The emergence of SAGES comes at a time when global worries about contagion are on the rise. Because transportation networks crisscross virtually every part of the globe, connecting more and more people at faster and faster clips, diseases travel across borders much more rapidly than they once did. International security groups and militaries worry that epidemics could destabilize countries, which would have a negative impact on global security. The World Health Organization (WHO), reacting to the 1,100 epidemic events that have occurred globally during the last five years, recently instituted new guidelines that highlight the need for countries, even relatively poor ones, to communicate clearly and quickly about the course of outbreaks.

“The solutions we’re trying to implement are very low-tech,” says Sheri Lewis, the project director at APL who supervised SAGES’ development. Trained as a public health scientist, Lewis has worked alongside biostatisticians, computer engineers, and information technologists at APL to hone the program. “We’re trying to do this on a shoestring and demonstrate the advantages to people on the ground,” Lewis adds. “We know we’ve succeeded when we have a champion in that country who will take the program and run with it. In effect, we set it up and then hope we’ll soon be out of a job.”

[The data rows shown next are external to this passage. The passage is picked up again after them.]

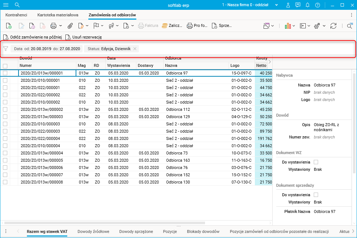
Task: Open notifications bell in title bar
Action: [308, 5]
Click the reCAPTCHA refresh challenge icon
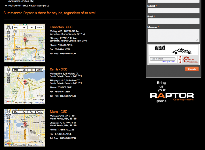Viewport: 205px width, 150px height. [180, 57]
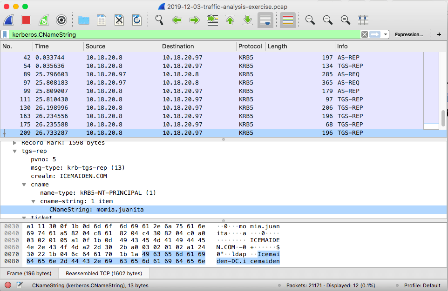Screen dimensions: 448x291
Task: Open the Expression... filter builder
Action: coord(409,34)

The program works like this: A laboratory run by the U.S. military invites the APL crew in. APL then sends a public health scientist to assess which diseases and illnesses a country might want to monitor. An information technology specialist will also make the trip to see what kinds of communications connections can be made, given the tech capacity of the area or country.

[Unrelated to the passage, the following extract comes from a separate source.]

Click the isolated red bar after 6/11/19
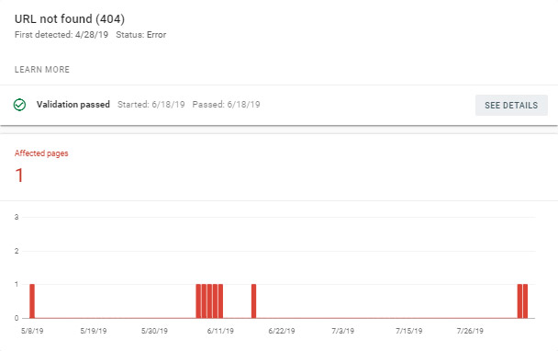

While developing the SAGES pilot program in the Philippines’ Cebu City in 2007, APL staff noted that the health agency there used patient logbooks to track health trends. It helped the agency digitize those records so they could be compiled and accessed electronically. The team also discovered that Filipinos are avid users of text messaging. So it tailored an information relay system using social media. “We found that we could use texts effectively and very inexpensively,” says Lewis. “That came in handy each June or July, when dengue becomes a big problem there.”

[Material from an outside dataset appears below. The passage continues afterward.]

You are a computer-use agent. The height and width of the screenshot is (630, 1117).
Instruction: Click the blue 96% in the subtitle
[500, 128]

By constructing a network of texting and data-gathering health professionals, the APL team gave Cebu City and surrounding areas a chance to get ahead of disease outbreaks, Lewis adds. “It’s helped them understand where they need to respond,” she says in regard to dengue, which is spread by mosquitoes. “Once they have the [outbreak] info, they can tell people to make sure there is no standing water in discarded tires [where mosquitoes can breed] or to be on the lookout for symptoms. Local governments might consider spraying the area with pesticides. There’s a lot that can be done with good information.”

Since the pilot project was finished in 2008, SAGES has been adopted by local or regional governments in Cambodia and Peru. Programs will be introduced in Cameroon, Djibouti, and Nicaragua in 2012. Many other countries are asking about the program, Lewis reports. In addition to the information-gathering methods practiced in Cebu City, APL has set up systems whereby health professionals can enter epidemiological data, such as symptoms exhibited by certain patients, on a phone touch pad and then relay that information to other regional health centers or a central ministry of health, where the information is collated and analyzed. In other cases, APL has worked to give agencies the ability to monitor over-the-counter sales of drugs and thermometers—often the first sign of an influenza outbreak.

Countries can use SAGES to meet the WHO guidelines, though there is no requirement to use the program for that purpose. “The biggest concern is getting an early lead on emerging infectious diseases,” says Lewis. “The goal is to move the timeline to the left—to recognize the spread of disease as early as possible, so those countries can do something to stop it.”